#### EXERCISE AIM:
Rewrite the rows below, replacing "GUI agent" with "screen-control agent" everywhere it occurs and changing nothing else.

#### AVAILABLE RECORDS:
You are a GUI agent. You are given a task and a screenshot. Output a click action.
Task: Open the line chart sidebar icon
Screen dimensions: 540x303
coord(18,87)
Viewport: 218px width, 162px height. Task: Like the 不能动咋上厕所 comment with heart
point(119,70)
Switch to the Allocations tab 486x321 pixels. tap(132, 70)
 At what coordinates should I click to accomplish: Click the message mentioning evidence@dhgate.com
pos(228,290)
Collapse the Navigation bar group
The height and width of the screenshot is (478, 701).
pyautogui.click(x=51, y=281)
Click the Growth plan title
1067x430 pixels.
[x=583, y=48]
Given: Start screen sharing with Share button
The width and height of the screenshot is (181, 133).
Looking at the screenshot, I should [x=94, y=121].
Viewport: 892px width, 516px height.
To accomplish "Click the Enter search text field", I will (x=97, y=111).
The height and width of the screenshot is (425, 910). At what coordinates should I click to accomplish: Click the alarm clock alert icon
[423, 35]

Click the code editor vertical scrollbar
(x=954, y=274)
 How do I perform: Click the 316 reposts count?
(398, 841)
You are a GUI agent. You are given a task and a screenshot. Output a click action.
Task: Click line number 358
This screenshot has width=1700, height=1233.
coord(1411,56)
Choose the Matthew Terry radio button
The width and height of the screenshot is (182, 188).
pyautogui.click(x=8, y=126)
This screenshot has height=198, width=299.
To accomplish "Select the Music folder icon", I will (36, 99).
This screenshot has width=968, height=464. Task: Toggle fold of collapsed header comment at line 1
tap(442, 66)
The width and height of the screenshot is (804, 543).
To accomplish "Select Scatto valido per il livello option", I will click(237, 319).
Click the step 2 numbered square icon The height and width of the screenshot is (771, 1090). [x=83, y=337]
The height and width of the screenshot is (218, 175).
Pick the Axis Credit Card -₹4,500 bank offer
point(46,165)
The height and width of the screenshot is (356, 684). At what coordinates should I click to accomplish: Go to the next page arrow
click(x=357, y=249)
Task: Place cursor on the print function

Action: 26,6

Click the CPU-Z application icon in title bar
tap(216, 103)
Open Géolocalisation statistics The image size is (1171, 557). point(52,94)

#### PROBLEM SOLUTION:
You are a screen-control agent. You are given a task and a screenshot. Output a click action.
Task: Open the line chart sidebar icon
Screen dimensions: 540x303
coord(18,87)
Viewport: 218px width, 162px height. Task: Like the 不能动咋上厕所 comment with heart
point(119,70)
Switch to the Allocations tab 486x321 pixels. tap(132, 70)
 At what coordinates should I click to accomplish: Click the message mentioning evidence@dhgate.com
pos(228,290)
Collapse the Navigation bar group
The height and width of the screenshot is (478, 701).
pyautogui.click(x=51, y=281)
Click the Growth plan title
1067x430 pixels.
[x=583, y=48]
Given: Start screen sharing with Share button
The width and height of the screenshot is (181, 133).
Looking at the screenshot, I should [x=94, y=121].
Viewport: 892px width, 516px height.
To accomplish "Click the Enter search text field", I will (x=97, y=111).
The height and width of the screenshot is (425, 910). At what coordinates should I click to accomplish: Click the alarm clock alert icon
[423, 35]

Click the code editor vertical scrollbar
(x=954, y=274)
 How do I perform: Click the 316 reposts count?
(398, 841)
You are a screen-control agent. You are given a task and a screenshot. Output a click action.
Task: Click line number 358
This screenshot has width=1700, height=1233.
coord(1411,56)
Choose the Matthew Terry radio button
The width and height of the screenshot is (182, 188).
pyautogui.click(x=8, y=126)
This screenshot has height=198, width=299.
To accomplish "Select the Music folder icon", I will (36, 99).
This screenshot has width=968, height=464. Task: Toggle fold of collapsed header comment at line 1
tap(442, 66)
The width and height of the screenshot is (804, 543).
To accomplish "Select Scatto valido per il livello option", I will click(237, 319).
Click the step 2 numbered square icon The height and width of the screenshot is (771, 1090). [x=83, y=337]
The height and width of the screenshot is (218, 175).
Pick the Axis Credit Card -₹4,500 bank offer
point(46,165)
The height and width of the screenshot is (356, 684). At what coordinates should I click to accomplish: Go to the next page arrow
click(x=357, y=249)
Task: Place cursor on the print function

Action: 26,6

Click the CPU-Z application icon in title bar
tap(216, 103)
Open Géolocalisation statistics The image size is (1171, 557). point(52,94)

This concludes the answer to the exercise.